Friday, December 26, 2025

The AI Prescription: How Vietnam’s Public Hospitals Are Cutting Wait Times by 30%

CaliToday (26/12/2025): For decades, the scene at Vietnam’s major public hospitals was synonymous with one thing: overcrowding. Patients queuing from 4:00 AM, exhausted doctors juggling stacks of paperwork, and diagnostic processes that could take days. However, as 2025 draws to a close, a quiet digital revolution is transforming these medical hubs.

(AI) virtual assistants into imaging diagnostics and Electronic Medical Record (EMR) management

By integrating Artificial Intelligence (AI) virtual assistants into imaging diagnostics and Electronic Medical Record (EMR) management, top-tier hospitals in Hanoi and Ho Chi Minh City have reported a 30% reduction in average patient waiting times, marking a significant leap toward the "Smart Hospital" model.

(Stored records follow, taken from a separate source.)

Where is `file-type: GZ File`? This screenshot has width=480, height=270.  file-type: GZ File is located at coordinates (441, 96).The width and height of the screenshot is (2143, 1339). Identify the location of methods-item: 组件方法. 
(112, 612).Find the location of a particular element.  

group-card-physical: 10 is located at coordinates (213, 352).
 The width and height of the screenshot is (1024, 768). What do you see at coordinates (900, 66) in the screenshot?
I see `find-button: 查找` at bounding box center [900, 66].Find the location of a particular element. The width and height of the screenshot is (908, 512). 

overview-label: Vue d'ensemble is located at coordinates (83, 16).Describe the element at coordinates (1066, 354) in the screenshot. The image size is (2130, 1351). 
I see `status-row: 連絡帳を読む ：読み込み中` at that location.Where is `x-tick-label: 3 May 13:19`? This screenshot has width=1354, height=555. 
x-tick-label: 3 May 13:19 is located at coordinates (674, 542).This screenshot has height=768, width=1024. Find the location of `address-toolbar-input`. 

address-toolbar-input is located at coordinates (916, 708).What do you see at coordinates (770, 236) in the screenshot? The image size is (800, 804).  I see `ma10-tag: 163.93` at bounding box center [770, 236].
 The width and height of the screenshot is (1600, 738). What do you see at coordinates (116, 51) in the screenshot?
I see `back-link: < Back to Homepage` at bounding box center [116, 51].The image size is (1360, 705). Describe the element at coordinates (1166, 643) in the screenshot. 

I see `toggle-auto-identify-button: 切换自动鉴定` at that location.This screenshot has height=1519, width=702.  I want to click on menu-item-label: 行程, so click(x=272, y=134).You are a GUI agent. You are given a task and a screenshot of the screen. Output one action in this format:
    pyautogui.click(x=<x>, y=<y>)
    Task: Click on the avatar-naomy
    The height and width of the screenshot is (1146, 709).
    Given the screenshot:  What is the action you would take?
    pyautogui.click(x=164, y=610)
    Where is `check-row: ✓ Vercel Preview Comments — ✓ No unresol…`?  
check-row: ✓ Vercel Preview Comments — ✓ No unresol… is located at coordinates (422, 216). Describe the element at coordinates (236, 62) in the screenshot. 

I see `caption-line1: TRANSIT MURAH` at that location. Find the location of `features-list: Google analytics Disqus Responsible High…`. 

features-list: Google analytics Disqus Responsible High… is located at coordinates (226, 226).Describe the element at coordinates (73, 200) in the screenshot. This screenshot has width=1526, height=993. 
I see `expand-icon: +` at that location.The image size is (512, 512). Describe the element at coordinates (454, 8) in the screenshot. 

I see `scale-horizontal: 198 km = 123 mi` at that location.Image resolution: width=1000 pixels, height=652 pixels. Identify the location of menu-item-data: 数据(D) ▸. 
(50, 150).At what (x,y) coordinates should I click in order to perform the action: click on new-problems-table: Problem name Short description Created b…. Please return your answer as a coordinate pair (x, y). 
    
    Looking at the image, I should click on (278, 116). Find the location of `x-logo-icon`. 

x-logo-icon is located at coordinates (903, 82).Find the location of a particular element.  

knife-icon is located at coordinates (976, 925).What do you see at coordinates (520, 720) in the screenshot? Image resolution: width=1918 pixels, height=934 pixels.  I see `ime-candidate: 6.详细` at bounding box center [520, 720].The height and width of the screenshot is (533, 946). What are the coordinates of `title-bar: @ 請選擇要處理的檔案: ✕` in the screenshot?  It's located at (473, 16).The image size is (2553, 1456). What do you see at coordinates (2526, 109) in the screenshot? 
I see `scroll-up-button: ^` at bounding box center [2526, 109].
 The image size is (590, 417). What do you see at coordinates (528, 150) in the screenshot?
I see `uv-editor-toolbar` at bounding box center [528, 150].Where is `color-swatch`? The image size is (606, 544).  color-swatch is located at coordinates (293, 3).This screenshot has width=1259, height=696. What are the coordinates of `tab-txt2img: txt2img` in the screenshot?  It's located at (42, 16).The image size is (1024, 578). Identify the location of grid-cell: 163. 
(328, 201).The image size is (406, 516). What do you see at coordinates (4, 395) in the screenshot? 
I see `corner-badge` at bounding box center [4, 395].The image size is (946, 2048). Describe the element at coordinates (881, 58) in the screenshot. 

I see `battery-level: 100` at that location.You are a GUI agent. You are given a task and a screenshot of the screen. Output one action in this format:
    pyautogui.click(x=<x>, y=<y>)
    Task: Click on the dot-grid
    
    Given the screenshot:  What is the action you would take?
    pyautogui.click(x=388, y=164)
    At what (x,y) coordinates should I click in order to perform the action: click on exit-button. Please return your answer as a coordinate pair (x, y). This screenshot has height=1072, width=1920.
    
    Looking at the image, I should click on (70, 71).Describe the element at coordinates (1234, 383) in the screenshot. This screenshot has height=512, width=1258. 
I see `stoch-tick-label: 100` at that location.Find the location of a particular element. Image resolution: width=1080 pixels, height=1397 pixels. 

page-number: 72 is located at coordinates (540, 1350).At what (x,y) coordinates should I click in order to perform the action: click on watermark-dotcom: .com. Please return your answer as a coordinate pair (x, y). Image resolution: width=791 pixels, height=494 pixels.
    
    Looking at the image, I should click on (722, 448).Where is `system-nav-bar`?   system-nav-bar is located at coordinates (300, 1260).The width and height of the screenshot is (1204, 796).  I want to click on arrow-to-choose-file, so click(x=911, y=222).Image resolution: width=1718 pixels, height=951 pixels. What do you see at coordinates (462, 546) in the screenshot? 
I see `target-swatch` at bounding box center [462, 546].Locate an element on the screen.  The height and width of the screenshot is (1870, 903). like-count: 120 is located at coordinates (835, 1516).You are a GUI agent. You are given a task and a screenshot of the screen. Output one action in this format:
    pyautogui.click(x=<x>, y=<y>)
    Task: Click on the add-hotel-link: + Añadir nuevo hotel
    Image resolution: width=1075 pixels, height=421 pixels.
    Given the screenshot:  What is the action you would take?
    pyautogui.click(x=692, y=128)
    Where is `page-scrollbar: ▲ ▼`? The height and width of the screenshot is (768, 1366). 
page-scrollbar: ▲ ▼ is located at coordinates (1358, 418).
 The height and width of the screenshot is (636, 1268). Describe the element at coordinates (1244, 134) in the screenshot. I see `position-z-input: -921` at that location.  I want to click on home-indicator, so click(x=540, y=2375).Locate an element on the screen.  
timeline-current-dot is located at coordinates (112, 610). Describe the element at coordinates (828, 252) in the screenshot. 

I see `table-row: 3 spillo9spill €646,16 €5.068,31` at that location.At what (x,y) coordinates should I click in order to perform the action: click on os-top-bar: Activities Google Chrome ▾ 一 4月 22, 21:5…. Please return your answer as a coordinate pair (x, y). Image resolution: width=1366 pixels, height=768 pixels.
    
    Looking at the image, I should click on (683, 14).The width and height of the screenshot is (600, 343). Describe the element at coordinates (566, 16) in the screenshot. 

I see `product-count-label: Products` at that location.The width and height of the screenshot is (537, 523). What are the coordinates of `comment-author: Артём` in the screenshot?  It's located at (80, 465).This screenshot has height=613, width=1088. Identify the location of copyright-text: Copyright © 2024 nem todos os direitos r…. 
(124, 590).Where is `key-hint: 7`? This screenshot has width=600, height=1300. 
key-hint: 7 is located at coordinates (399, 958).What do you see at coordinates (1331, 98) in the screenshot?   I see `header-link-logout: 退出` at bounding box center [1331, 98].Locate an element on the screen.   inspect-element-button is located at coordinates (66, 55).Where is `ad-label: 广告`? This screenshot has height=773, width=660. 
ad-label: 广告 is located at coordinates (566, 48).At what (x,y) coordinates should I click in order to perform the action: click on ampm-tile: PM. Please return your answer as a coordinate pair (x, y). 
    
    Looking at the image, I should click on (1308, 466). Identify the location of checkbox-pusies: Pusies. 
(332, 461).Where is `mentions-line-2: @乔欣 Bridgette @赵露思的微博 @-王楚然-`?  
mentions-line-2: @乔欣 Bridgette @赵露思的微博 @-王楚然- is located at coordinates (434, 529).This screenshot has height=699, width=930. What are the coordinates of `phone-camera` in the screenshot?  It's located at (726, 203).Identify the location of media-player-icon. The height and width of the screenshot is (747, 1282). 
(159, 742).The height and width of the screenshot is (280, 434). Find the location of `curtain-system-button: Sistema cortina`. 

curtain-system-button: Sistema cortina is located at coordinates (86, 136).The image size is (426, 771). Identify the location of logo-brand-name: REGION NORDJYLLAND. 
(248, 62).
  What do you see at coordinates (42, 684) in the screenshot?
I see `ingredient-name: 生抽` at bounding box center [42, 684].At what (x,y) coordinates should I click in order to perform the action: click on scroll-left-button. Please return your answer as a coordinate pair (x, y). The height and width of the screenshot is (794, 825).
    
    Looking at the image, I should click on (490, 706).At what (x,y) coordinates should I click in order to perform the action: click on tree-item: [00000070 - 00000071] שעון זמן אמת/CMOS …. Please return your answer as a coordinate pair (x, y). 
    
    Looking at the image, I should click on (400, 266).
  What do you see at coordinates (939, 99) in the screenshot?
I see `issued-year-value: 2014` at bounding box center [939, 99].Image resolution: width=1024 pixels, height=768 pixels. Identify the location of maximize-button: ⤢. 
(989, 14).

1. The "Second Pair of Eyes": AI in Imaging Diagnostics

The most critical application has been in the radiology departments. Hospitals such as Cho Ray (HCMC) and K Hospital (Hanoi) have deployed AI algorithms capable of analyzing X-rays, CT scans, and MRIs in seconds.

How it works: instead of a radiologist manually scanning hundreds of images for anomalies, the AI pre-screens the data. It highlights potential fractures, tumors, or lesions with a "heat map," allowing doctors to focus immediately on the problem areas.

The Impact: This "triage" capability allows doctors to diagnose complex cases faster and with higher accuracy, significantly reducing the bottleneck in result returns.

2. The End of Paperwork: AI-Powered EMR Management

The administrative burden has long been the silent killer of hospital efficiency. The new AI systems address this by automating the flow of patient data.

Voice-to-Text Technology: Doctors at the University Medical Center HCMC are now using AI-powered voice recognition software specialized for Vietnamese medical terminology. This allows them to update patient charts verbally in real-time during consultations, rather than spending 15 minutes typing after every visit.

Intelligent Scheduling: AI chatbots, integrated with national apps like VNeID, now handle appointment bookings and patient filtering. The system predicts peak hours and suggests appointment slots that spread the patient load evenly throughout the day, preventing the morning "rush hour" crushes.

3. A Strategic Shift for 2026

"The goal isn't to replace doctors, but to give them back the time to actually be doctors," shared Dr. Nguyen Van A, a department head at a leading Hanoi hospital.

The success of these pilot programs in 2025 has paved the way for broader adoption. The Ministry of Health has outlined a roadmap for 2026 to connect these local AI systems into a national healthcare database, allowing patient history to be accessed instantly by AI assistants anywhere in the country—further slashing administrative delays.

While challenges regarding data privacy and infrastructure costs remain, the numbers speak for themselves. For the millions of patients relying on the public health system, AI isn't just a buzzword; it's the difference between waiting hours and waiting minutes.